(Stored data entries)
----

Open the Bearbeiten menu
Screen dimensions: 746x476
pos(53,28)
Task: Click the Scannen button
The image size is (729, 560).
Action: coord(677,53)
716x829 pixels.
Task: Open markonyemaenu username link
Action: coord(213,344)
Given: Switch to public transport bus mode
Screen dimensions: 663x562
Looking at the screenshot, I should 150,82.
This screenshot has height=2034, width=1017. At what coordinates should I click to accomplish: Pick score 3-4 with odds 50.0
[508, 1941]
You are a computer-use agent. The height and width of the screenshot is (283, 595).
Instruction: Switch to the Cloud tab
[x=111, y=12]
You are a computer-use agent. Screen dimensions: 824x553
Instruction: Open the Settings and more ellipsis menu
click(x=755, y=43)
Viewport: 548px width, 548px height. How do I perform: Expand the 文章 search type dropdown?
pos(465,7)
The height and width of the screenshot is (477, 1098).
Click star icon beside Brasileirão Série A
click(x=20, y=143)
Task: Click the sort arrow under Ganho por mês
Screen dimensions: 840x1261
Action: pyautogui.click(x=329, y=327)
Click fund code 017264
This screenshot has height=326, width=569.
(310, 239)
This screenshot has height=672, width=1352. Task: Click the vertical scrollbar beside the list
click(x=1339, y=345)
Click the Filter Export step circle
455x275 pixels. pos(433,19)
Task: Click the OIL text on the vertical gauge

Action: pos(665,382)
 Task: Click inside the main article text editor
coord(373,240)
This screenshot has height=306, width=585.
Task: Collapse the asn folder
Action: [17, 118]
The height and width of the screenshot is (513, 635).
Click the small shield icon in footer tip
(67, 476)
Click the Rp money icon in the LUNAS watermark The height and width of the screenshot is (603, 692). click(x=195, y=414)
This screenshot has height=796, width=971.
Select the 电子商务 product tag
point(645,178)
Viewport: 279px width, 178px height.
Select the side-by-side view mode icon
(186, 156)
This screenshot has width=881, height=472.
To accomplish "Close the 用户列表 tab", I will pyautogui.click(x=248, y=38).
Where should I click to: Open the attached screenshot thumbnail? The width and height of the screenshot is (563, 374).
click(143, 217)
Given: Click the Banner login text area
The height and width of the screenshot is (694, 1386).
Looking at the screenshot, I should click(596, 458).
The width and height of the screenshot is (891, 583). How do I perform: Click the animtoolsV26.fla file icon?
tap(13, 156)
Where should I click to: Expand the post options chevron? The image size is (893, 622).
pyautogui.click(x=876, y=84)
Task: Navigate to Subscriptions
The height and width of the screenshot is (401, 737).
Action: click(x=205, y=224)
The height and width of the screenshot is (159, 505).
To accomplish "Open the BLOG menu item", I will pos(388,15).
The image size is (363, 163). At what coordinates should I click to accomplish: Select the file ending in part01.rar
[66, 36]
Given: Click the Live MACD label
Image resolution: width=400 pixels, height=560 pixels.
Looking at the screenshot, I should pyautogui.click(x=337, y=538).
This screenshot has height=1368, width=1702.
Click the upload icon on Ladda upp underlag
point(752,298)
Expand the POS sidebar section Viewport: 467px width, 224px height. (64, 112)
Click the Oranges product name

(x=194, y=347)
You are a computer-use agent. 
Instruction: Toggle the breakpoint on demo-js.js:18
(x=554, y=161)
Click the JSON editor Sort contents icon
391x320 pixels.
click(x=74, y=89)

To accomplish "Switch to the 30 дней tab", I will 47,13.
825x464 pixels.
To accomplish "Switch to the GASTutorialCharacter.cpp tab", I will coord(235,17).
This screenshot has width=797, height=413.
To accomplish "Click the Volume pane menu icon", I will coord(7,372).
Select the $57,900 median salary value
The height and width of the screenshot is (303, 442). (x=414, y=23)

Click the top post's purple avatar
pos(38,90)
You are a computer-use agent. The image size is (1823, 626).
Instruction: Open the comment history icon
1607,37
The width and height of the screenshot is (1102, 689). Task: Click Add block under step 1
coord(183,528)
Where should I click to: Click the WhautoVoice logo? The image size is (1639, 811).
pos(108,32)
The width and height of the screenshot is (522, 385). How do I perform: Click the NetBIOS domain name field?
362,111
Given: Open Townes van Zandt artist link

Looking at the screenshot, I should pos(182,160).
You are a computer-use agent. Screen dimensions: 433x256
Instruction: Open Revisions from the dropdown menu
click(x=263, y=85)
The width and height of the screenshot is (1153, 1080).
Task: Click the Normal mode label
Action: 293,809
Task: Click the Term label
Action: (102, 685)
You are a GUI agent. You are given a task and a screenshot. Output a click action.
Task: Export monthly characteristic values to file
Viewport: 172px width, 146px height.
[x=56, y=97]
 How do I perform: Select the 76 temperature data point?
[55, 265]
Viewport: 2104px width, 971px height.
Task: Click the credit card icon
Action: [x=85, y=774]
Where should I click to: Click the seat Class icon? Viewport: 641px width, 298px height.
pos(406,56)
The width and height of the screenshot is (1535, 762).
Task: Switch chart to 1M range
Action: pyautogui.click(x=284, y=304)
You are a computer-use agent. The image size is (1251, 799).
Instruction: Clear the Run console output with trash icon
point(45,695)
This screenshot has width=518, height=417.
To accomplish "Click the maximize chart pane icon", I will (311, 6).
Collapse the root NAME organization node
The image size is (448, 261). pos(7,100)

----

Problem statement: All lines in the preceding records that hold the word "pane" need to be copied.

Answer area:
To accomplish "Click the Volume pane menu icon", I will coord(7,372).
To accomplish "Click the maximize chart pane icon", I will (311, 6).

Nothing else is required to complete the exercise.